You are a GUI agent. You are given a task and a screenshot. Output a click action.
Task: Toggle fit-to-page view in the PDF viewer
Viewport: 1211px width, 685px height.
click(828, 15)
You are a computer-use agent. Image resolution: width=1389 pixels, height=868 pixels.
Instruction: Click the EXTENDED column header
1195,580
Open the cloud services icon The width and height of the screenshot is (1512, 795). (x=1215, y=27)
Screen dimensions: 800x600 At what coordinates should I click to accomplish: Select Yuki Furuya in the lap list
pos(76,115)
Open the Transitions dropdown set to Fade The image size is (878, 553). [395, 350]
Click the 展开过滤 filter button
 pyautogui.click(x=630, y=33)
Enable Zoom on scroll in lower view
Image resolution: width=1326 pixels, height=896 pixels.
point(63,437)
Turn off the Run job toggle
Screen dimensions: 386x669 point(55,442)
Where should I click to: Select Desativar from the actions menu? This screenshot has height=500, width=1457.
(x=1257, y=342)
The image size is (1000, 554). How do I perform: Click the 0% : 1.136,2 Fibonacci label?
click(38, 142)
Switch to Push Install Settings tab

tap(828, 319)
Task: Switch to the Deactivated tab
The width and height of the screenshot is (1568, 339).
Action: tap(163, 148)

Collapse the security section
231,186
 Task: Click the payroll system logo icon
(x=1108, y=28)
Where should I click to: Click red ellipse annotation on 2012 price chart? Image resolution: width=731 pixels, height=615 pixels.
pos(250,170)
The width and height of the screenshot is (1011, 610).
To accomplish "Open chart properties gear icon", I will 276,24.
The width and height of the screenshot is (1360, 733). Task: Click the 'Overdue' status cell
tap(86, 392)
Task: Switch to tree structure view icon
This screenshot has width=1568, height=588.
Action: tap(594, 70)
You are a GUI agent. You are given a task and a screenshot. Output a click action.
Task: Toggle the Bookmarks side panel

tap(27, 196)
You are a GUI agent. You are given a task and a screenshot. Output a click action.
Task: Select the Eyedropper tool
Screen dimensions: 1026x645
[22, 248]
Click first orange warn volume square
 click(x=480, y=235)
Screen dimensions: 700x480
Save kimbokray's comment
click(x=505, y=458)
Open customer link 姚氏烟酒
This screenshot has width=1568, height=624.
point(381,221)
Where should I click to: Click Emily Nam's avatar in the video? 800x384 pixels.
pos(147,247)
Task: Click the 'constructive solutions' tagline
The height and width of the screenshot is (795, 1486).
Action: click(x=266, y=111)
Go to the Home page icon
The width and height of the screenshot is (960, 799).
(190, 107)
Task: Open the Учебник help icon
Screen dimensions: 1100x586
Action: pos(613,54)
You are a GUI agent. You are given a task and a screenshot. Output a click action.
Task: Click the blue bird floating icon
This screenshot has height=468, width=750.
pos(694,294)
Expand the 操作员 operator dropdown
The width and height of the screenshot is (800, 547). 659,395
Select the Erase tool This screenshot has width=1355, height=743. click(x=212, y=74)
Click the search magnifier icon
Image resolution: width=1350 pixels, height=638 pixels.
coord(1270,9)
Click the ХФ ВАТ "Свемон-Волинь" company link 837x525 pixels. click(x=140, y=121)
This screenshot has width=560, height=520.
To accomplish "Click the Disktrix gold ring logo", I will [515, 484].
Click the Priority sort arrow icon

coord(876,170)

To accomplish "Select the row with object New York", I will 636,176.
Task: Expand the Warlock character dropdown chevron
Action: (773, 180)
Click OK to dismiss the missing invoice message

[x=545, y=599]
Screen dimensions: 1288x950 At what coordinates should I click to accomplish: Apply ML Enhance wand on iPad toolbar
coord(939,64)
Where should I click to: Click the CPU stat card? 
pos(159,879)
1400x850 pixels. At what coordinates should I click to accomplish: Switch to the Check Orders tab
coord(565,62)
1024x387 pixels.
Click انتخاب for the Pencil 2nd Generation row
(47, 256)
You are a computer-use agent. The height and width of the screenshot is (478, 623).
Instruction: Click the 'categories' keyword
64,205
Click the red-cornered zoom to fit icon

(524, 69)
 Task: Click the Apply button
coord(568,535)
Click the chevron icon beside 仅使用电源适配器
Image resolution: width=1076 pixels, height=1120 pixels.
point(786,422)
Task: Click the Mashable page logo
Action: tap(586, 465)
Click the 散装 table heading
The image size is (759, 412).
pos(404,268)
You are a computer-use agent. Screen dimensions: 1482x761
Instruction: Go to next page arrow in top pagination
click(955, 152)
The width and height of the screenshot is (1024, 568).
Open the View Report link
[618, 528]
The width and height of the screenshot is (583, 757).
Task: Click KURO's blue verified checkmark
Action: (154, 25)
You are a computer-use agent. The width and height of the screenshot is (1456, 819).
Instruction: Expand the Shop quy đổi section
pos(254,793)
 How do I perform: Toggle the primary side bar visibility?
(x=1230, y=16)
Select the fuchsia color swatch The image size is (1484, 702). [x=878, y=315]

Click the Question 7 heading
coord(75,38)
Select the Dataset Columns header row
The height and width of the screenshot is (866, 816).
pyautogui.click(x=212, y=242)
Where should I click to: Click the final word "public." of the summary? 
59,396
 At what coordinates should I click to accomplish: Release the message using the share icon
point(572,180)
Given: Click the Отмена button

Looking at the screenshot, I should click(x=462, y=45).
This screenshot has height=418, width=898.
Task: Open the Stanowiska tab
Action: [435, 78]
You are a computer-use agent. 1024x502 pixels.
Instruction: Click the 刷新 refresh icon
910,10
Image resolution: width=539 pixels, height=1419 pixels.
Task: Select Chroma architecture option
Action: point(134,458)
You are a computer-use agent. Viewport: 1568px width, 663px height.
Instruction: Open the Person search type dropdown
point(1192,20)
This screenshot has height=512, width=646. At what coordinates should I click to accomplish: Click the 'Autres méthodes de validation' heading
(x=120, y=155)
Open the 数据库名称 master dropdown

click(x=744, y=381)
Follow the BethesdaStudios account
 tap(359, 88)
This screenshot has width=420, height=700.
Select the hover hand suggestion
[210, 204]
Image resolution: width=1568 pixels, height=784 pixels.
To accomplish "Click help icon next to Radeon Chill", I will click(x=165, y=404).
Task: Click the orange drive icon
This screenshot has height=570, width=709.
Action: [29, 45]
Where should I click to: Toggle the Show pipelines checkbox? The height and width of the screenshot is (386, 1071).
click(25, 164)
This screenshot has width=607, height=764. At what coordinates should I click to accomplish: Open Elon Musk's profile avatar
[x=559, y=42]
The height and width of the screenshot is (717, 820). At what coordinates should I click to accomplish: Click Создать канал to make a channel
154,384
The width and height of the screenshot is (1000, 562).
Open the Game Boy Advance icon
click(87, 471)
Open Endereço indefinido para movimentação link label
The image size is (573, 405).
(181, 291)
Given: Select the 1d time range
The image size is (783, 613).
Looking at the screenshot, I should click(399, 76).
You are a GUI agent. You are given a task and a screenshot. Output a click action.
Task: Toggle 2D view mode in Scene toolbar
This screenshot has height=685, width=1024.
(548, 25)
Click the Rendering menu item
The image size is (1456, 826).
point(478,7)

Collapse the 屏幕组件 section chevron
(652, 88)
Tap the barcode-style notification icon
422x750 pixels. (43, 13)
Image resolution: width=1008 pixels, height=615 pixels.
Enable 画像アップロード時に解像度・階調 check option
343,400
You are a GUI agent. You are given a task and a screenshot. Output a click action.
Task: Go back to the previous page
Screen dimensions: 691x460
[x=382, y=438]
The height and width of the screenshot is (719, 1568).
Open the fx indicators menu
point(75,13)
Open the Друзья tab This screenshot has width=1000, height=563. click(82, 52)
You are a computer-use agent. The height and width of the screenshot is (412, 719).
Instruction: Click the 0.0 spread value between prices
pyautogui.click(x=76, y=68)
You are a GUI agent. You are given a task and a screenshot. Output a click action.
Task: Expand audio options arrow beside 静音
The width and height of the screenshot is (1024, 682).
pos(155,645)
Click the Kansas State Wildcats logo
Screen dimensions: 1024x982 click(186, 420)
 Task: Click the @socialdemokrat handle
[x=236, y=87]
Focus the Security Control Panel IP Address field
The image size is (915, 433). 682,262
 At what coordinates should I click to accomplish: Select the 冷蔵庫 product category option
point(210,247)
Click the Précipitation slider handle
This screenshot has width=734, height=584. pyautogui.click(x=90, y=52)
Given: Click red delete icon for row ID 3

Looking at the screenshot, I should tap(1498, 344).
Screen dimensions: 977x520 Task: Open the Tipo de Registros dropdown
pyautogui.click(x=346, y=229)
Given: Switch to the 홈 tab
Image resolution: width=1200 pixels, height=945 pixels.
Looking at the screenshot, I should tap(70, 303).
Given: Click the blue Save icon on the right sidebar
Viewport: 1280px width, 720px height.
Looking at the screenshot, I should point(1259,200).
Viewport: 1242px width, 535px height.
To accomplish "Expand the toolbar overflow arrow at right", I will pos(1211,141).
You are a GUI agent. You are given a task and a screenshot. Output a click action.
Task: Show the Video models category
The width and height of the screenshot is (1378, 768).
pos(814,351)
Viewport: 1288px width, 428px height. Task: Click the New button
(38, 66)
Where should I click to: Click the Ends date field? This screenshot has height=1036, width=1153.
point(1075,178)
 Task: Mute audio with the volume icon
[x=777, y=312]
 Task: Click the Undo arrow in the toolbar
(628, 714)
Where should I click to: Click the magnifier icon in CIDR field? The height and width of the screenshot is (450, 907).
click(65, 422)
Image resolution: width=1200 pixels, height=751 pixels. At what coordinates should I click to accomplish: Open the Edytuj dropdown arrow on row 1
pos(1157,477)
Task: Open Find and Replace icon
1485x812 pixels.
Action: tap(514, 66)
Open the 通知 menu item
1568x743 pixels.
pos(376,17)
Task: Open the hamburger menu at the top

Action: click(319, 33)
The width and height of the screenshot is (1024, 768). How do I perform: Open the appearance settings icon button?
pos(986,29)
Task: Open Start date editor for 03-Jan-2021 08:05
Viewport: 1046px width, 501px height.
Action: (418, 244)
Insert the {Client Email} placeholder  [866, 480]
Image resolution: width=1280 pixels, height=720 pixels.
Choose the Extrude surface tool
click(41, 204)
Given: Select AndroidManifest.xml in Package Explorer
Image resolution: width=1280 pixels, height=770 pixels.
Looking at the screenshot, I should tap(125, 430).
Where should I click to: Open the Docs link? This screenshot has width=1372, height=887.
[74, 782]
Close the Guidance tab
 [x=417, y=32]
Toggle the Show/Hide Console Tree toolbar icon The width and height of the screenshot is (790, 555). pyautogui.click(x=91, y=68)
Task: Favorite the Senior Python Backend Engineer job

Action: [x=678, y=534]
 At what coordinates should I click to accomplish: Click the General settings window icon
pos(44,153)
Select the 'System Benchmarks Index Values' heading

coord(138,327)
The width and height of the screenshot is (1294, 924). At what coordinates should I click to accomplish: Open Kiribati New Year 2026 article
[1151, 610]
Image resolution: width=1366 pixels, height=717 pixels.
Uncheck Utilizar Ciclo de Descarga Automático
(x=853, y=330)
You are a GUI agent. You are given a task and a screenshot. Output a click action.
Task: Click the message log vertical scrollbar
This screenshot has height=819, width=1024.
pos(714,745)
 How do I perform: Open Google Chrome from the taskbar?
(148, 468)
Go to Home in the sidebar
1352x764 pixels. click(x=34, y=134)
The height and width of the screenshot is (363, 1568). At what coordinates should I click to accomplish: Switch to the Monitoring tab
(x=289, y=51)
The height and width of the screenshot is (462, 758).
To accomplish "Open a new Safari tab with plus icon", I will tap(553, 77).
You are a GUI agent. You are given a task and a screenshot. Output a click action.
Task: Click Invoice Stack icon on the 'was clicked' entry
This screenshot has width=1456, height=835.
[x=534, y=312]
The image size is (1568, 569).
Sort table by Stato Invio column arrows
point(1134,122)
· · ·
§ TASK DETAILS
Working through the records, find each line containing the word "right" and copy it.

§ REPLY
Given: Click the blue Save icon on the right sidebar
To accomplish "Expand the toolbar overflow arrow at right", I will pos(1211,141).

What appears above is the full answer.